2. What will you be exploring while in residence here? Can't say exactly what I will be exploring in Chicago because it will be really link to my meetings with people, but I have this theme of the resilience I would like to improve. How each person transform reality to make it comfortable for them ? For example, I heard about the hiplet the dance is born in the Chicago multicultural dance center, this dance is a mixed of classic dance and hip hop, it's a reply to the racism present in the classic ballet. This kind of treasures interest me.

3. What interests you most about Chicago as a city in 2017? In United states, I know only New York City, and it's not the most representative city of USA. Chicago as a big city, a cultural center, in the USA, is for me really interested to discover. I don't have expectations, I just want to be lost and surprised.

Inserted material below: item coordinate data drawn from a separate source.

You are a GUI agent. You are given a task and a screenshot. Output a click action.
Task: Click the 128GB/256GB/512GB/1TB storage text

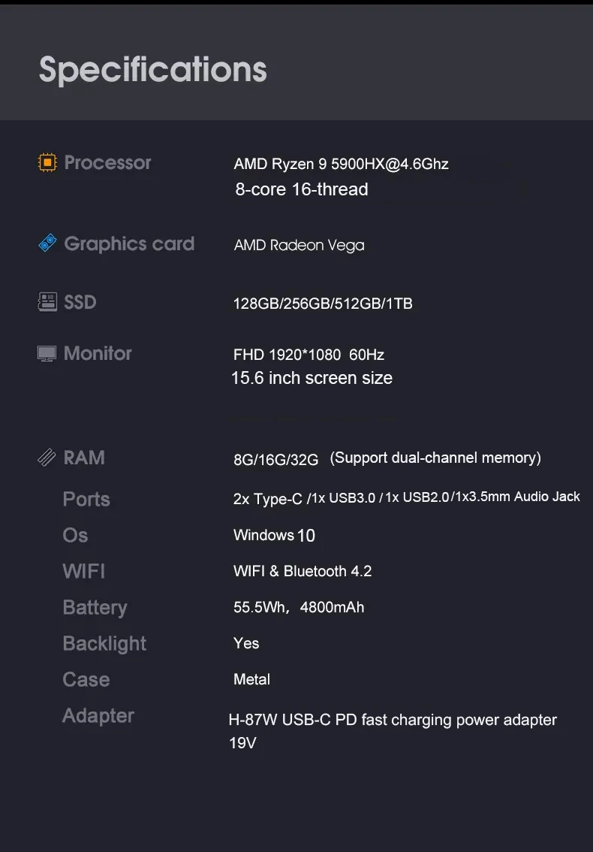pyautogui.click(x=323, y=304)
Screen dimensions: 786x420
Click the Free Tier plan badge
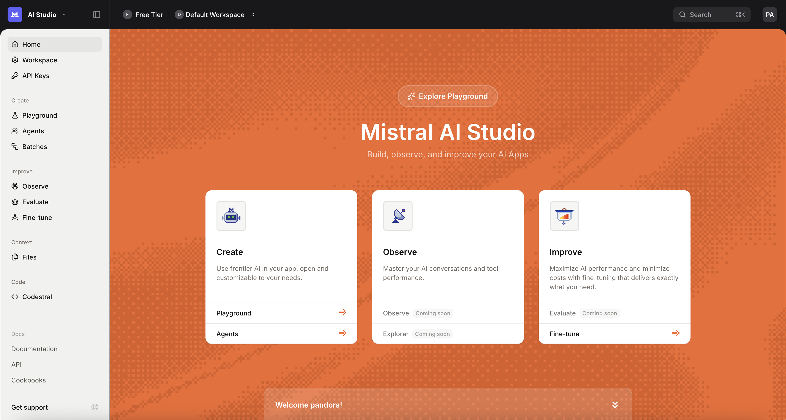coord(143,14)
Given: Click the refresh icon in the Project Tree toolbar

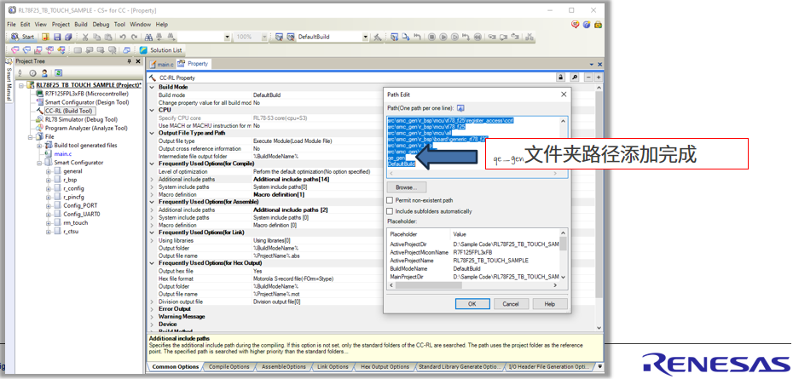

Post-First Visit Justine Interview

“The next trip will be different...because I coming in the summer, which I have heard is just so different than Chicago during the winter. I will also be feeling more comfortable, as it will feel more like home. I hope I will have again amazing meetings and new surprises. I'm looking forward to see[ing] Chicago undressed.”

I think for me the most surprising was how huge Chicago is. It's a thing I knew before coming but knowing or living is not the same. The hugeness of Chicago was both surprising and tiring. I was also surprising of the really kindness of Chicagoans.

My favorite experience is maybe the Donald Trump protest on a sunny day. Feeling all the good vibes of people wanted to change things. And I really enjoyed veggie burgers I ate. I really enjoyed meeting people for my projects. I met so many interested people. And that the most surprising thing about my project: I didn't know before whom I was going to meet. My project became a modern western with contemporary warriors, and I didn't know it before either. It's also a reflexion about the act of walking and how it could be politic.

The next trip will be different at least because I coming in the summer. I heard Chicago is not the same during the summer or during the winter ; also because I will feeling more at home. But I hope I will have again amazing meeting and be surprised. I'm looking forward to see Chicago undressed.